— Do this —
Rewrite the stretch of the records from the line containing "You are a GUI" through the line containing "The height and" as a numbered list, leaving out any blank lines.
-- begin --
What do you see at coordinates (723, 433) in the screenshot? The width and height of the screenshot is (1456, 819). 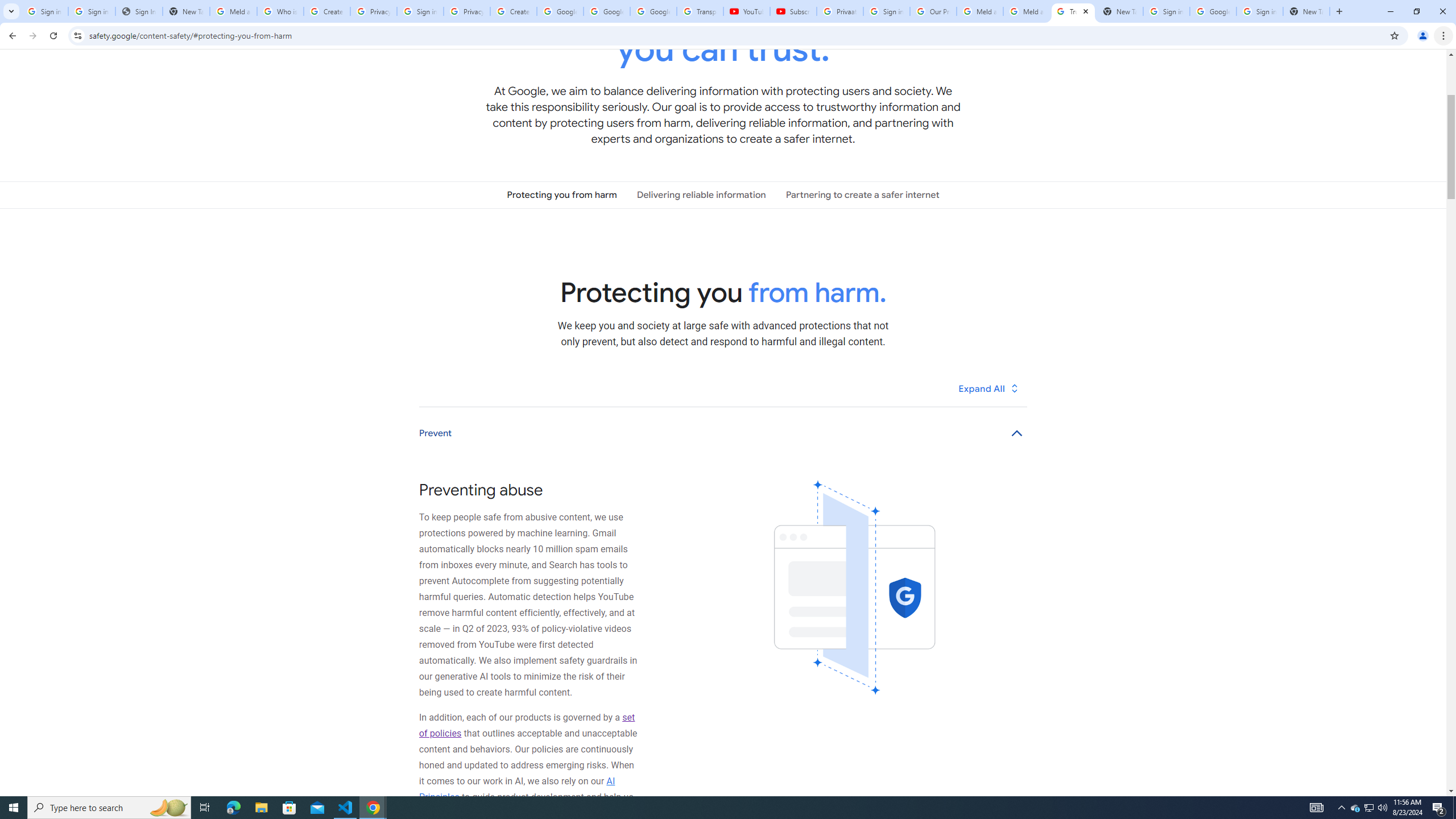 I see `'Prevent'` at bounding box center [723, 433].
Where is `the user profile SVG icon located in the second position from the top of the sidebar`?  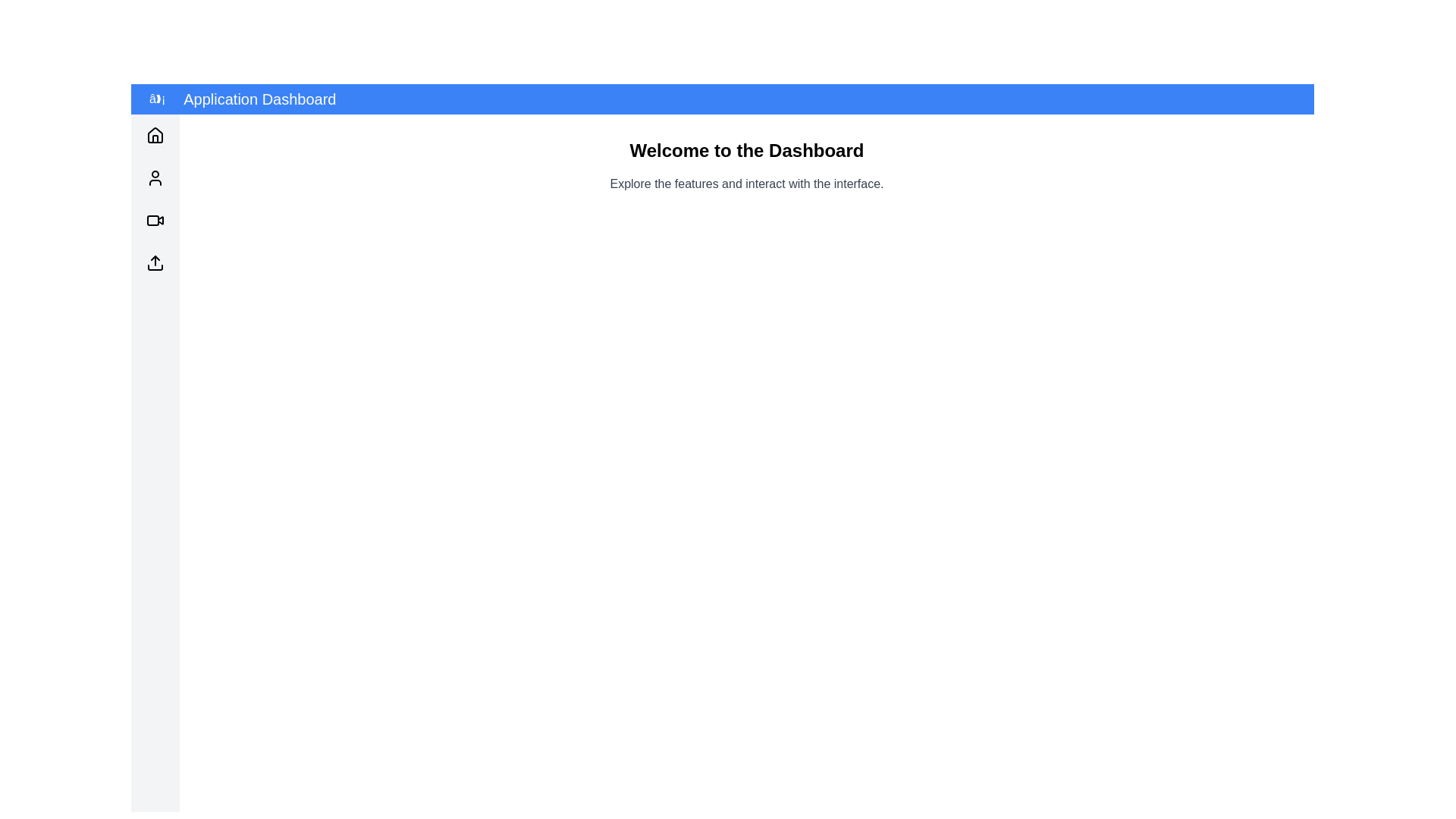
the user profile SVG icon located in the second position from the top of the sidebar is located at coordinates (155, 177).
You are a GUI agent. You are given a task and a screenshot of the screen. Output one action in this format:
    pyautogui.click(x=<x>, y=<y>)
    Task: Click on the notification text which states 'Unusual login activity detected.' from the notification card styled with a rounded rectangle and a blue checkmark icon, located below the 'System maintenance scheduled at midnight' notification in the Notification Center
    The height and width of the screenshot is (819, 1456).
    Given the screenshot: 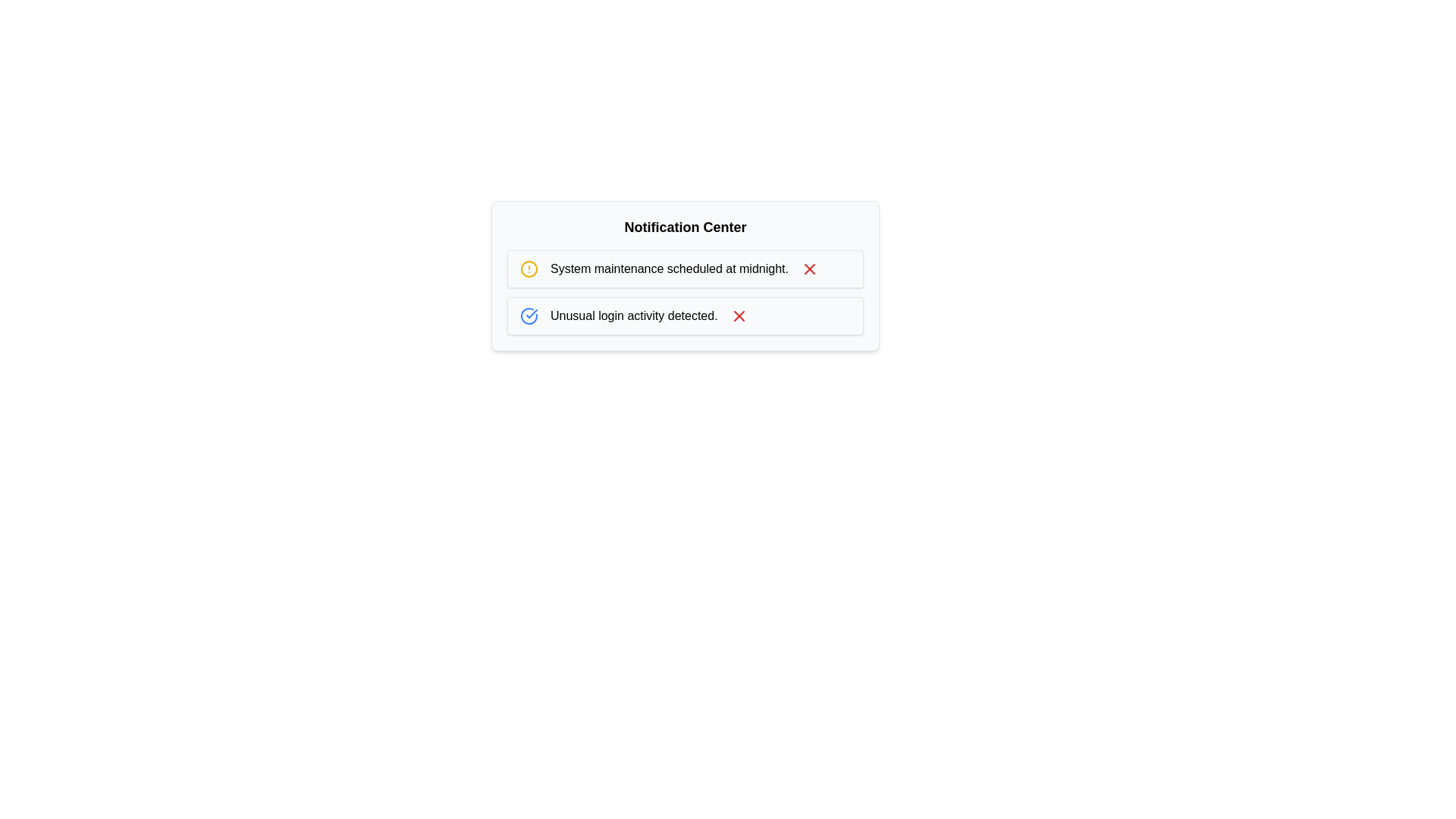 What is the action you would take?
    pyautogui.click(x=684, y=315)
-- end --
— Full solution —
1. You are a GUI agent. You are given a task and a screenshot of the screen. Output one action in this format:
2.     pyautogui.click(x=<x>, y=<y>)
3.     Task: Click on the notification text which states 'Unusual login activity detected.' from the notification card styled with a rounded rectangle and a blue checkmark icon, located below the 'System maintenance scheduled at midnight' notification in the Notification Center
4.     The height and width of the screenshot is (819, 1456).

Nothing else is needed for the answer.